Beantragung von Corona-Überbrückungshilfen künftig auch durch die Anwaltschaft möglich

BRAK und DAV setzen sich mit Forderung durch

Das Konjunkturpaket der Bundesregierung beinhaltet u. a. ein Förderprogramm für kleine und mittelständische Unternehmen. Im Rahmen der „Überbrückungshilfe“ können seit dem 10.07.2020 Anträge jedoch nur von Steuerberatern, Wirtschaftsprüfern oder vereidigten Buchprüfern für die von der Corona-Pandemie betroffenen Unternehmen eingereicht werden. Die Anwaltschaft wurde ohne sachlichen Grund hiervon ausgeschlossen, obwohl sie dafür qualifiziert ist.

Die Bundesrechtsanwaltskammer (BRAK) und der Deutsche Anwaltverein e. V. (DAV) haben daher in zahlreichen Schreiben eine Einbeziehung der Anwaltschaft in den Antragsprozess der Überbrückungshilfe gefordert.
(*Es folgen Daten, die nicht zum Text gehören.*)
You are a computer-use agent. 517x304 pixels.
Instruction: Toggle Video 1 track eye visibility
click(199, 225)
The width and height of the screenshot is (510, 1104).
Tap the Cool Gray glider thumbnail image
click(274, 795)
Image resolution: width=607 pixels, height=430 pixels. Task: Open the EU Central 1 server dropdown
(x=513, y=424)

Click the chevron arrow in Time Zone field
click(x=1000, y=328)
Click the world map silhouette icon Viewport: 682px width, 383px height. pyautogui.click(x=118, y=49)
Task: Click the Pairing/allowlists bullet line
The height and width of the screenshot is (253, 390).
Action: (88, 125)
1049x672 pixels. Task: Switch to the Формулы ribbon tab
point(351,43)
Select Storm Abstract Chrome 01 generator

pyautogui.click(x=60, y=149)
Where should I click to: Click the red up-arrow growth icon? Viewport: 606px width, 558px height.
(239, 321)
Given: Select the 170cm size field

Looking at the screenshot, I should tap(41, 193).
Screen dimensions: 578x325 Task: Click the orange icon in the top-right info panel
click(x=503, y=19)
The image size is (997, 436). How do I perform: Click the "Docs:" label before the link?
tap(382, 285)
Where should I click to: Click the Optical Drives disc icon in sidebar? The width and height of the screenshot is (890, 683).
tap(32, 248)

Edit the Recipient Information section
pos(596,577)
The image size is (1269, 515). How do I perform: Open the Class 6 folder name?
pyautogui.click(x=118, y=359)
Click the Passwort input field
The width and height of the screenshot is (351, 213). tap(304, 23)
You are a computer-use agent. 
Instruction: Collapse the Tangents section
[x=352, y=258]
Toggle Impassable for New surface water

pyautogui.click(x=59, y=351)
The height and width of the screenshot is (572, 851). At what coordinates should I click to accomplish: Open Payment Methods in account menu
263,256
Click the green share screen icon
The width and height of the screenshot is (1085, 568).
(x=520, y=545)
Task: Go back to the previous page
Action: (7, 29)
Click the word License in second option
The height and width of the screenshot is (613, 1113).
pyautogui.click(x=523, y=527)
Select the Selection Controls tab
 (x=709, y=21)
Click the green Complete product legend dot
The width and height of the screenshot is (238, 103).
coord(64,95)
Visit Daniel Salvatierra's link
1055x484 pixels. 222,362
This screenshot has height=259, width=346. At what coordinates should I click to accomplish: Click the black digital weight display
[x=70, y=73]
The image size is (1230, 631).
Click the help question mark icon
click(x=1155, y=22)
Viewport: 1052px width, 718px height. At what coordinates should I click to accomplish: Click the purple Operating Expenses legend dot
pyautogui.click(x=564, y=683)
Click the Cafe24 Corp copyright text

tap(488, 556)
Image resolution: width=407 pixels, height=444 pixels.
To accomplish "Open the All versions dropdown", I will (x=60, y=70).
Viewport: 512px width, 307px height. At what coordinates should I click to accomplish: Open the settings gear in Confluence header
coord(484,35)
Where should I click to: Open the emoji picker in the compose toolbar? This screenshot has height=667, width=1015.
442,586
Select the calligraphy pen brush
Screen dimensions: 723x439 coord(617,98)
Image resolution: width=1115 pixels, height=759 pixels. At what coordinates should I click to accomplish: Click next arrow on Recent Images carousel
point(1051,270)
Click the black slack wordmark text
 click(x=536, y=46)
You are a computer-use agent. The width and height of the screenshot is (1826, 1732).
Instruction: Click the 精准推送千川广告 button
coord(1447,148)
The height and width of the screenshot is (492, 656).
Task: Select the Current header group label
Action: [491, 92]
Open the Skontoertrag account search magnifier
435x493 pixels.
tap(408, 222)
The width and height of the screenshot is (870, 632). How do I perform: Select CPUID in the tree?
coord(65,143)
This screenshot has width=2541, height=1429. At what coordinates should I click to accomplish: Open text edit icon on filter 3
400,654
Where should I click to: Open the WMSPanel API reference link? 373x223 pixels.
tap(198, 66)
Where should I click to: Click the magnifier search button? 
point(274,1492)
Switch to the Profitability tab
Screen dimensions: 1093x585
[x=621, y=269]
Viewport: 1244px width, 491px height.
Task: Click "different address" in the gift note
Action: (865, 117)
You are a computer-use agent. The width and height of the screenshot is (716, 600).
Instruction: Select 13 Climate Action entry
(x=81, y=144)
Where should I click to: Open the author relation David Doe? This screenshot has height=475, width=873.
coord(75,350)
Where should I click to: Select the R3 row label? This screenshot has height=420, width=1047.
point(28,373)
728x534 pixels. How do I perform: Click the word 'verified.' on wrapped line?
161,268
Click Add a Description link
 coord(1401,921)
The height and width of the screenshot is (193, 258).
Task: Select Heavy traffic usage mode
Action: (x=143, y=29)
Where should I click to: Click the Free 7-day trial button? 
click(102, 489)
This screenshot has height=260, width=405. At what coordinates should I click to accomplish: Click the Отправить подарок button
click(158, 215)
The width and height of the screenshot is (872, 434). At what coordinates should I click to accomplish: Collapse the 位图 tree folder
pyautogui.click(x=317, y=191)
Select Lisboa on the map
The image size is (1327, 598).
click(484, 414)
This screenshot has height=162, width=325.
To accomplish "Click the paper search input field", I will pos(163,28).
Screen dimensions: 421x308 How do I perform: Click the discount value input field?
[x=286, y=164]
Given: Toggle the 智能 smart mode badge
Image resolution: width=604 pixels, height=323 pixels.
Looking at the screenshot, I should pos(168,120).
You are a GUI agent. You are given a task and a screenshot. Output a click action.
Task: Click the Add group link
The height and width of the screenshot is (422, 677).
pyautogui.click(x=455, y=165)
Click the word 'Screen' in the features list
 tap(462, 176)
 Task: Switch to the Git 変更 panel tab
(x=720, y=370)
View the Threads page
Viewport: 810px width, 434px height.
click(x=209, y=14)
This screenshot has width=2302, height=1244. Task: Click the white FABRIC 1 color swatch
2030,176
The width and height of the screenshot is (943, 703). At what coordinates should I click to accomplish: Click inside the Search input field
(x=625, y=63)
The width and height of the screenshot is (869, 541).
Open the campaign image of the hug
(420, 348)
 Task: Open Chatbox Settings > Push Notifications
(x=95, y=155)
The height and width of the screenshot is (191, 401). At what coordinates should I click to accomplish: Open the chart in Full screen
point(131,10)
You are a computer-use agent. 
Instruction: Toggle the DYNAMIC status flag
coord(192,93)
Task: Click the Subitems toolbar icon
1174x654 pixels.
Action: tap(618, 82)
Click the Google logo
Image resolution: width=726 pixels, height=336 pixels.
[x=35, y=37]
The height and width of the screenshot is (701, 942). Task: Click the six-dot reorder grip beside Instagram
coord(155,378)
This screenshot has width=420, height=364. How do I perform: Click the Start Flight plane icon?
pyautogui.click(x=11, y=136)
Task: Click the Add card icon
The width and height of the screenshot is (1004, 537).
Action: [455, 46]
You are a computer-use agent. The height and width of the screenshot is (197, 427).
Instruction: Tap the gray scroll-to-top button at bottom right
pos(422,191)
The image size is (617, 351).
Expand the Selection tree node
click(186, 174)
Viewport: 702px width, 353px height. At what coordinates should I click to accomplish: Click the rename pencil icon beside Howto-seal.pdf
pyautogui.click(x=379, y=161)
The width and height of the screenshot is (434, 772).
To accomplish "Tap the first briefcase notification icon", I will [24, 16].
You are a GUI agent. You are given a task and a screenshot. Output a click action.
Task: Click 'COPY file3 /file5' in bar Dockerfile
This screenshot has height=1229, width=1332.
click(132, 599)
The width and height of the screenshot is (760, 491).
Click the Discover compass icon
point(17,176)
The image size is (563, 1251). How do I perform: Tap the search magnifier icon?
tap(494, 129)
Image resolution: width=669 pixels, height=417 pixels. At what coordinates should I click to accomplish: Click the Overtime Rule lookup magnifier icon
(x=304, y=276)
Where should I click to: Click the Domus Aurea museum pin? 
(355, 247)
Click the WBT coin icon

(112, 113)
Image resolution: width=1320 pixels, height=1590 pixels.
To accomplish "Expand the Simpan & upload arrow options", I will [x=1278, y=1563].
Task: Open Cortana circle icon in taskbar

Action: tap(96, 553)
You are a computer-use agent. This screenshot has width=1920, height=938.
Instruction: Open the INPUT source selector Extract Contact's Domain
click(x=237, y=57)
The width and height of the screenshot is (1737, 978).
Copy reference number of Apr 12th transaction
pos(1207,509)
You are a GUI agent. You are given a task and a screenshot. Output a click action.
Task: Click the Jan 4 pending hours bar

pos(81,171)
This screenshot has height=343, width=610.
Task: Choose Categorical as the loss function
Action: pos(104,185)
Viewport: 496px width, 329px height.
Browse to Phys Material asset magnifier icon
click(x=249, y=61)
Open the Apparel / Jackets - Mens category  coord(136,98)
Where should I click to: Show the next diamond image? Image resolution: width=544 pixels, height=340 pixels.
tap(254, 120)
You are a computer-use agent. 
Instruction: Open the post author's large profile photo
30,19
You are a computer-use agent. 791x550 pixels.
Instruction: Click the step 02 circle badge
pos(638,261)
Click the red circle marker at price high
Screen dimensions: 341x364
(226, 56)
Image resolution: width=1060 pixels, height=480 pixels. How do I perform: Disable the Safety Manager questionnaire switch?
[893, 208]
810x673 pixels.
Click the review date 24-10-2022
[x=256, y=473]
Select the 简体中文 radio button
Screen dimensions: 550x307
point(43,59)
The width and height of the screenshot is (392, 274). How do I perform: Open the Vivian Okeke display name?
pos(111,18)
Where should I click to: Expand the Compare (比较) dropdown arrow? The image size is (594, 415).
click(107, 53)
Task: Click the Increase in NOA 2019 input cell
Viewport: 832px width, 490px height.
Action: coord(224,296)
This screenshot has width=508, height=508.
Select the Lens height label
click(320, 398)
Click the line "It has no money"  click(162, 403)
Mit ihren Forderungen konnten sich BRAK und DAV erfreulicherweise durchsetzen. Das Bundesministerium für Wirtschaft und Energie (BMWi) teilte mit, dass sich Rechtsanwältinnen und Rechtsanwälte, die für ihre Mandanten die Corona-Überbrückungshilfen beantragen wollen, sich ab dem 10.08.2020 an der digitalen Online-Plattform des BMWi anmelden können. Erfreulicherweise ist zudem eine Verlängerung der Frist zur Antragstellung bis zum 30.09.2020 geplant, so die Information des Ministeriums. Die BRAK hat dem technischen Dienstleister des BMWi eine Datenschnittstelle zur Verfügung gestellt, damit die Daten der Anwältinnen und Anwälte im digitalen Antragsprozess zur Corona-Hilfe abgerufen werden können. Der Rechtsanwalt muss den Registrierungsprozess anstoßen, bevor Daten erfasst oder abgefragt werden. Alle verwendeten Daten sind im Bundesweiten Amtlichen Anwaltsverzeichnis enthalten und öffentlich einsehbar.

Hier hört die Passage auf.